In parallelo a questi studi, la spettroscopia NMR ha anche rivelato il comportamento di nuclei quadrupolari, come l'alluminio 27Al, che presenta una distribuzione della carica nucleare non sferica. Questo lo rende particolarmente interessante per la comprensione delle interazioni locali e dei meccanismi chimici in materiali complessi. I nuclei con I > ½, noti come nuclei quadrupolari, possono essere difficili da analizzare a causa delle interazioni complesse con i gradienti del campo magnetico locale. L’intensità e la forma dei picchi NMR di questi nuclei dipendono molto dalla simmetria del sito in cui si trovano. Nelle configurazioni altamente simmetriche, come quelle tetraedriche o ottaedriche, i picchi sono ben definiti e simmetrici, ma in ambienti meno simmetrici l’interazione quadrupolare di secondo ordine può rendere i picchi allargati e asimmetrici.

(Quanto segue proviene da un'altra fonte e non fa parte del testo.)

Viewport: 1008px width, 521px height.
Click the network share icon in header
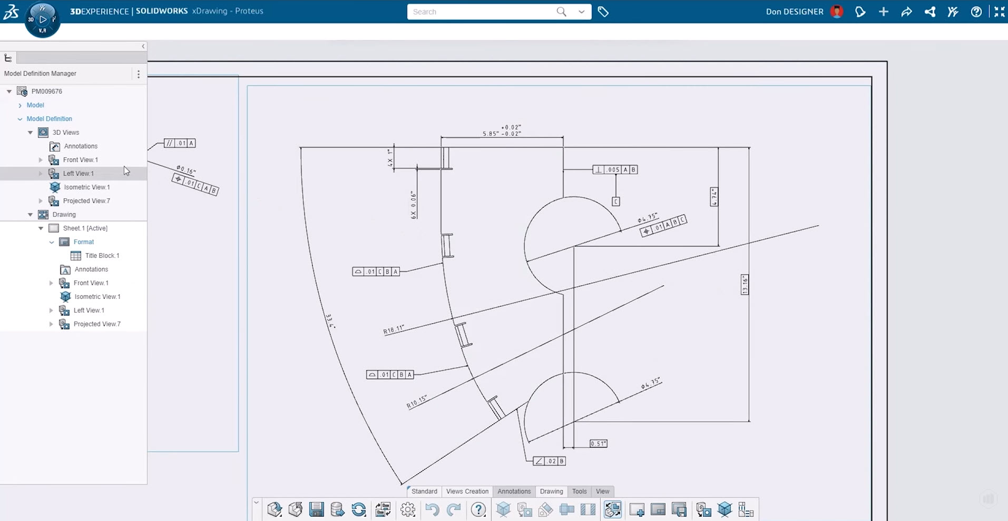click(x=930, y=12)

Le tecniche di NMR sono state ulteriormente sviluppate per affrontare queste sfide. Tecniche avanzate come la rotazione doppia NMR (DOR), la rotazione angolare dinamica (DAS) e la spettroscopia NMR a due dimensioni (MQMAS e STMAS) sono state implementate per risolvere la complessità delle interazioni quadrupolari. La MQMAS, ad esempio, migliora la risoluzione separando le transizioni di ordine superiore dalle transizioni centrali, consentendo di eliminare l’allargamento di secondo ordine tipico dei nuclei quadrupolari.

Queste tecniche, che sfruttano la spettroscopia NMR a più dimensioni, hanno reso possibile l’analisi di materiali con nuclei quadrupolari come 27Al e 17O. L'analisi dell’alluminio 27Al, ad esempio, permette di distinguere tra siti altamente simmetrici e siti con simmetria inferiore, attraverso il confronto delle posizioni chimiche dei picchi. Questo è di particolare interesse per lo studio delle zeoliti, poiché la distribuzione di Al in una zeolite può influenzare in modo significativo le sue proprietà acide e catalitiche. Tecniche come la MQMAS sono state utilizzate per analizzare la distribuzione di Al in zeoliti H-Beta, un materiale con diverse configurazioni di Al che portano a un sovrapporsi dei picchi nelle spettroscopie NMR. L'introduzione della MQMAS ha reso possibile l'analisi dettagliata delle interazioni quadrupolari, rivelando tre picchi sovrapposti nelle spettroscopie 27Al di zeolite H-Beta.

Anche l’analisi del nucleo 17O ha suscitato un crescente interesse, poiché l'ossigeno è un elemento cruciale in molte strutture cristalline, incluse le zeoliti. Nonostante la sua bassa abbondanza naturale, lo studio dell'ossigeno 17O NMR è ora facilitato attraverso l’arricchimento isotopico. La spettroscopia NMR 17O è particolarmente utile per ottenere informazioni steriche, in quanto il cambiamento chimico dipende dall'angolo di legame tra ossigeno e atomi circostanti. L'uso della MQMAS per lo studio delle specie di ossigeno ha permesso di rivelare la distribuzione di siti di ossigeno in materiali come le zeoliti a base di calcio, come evidenziato dall'esempio delle spettroscopie 17O NMR di zeolite Ca4Na4-A.

In sintesi, l'NMR avanzata, in particolare le tecniche a più dimensioni, ha aperto nuove frontiere nello studio delle zeoliti e di altri materiali complessi. Queste tecniche permettono di risolvere dettagli strutturali precedentemente inaccessibili, contribuendo a una comprensione più approfondita delle proprietà fisiche e chimiche di questi materiali. Grazie a queste metodologie, è ora possibile esplorare in dettaglio la distribuzione degli atomi e le interazioni chimiche a livello locale, fornendo informazioni cruciali per il design di materiali avanzati con applicazioni in catalisi, separazione e altre tecnologie chimiche.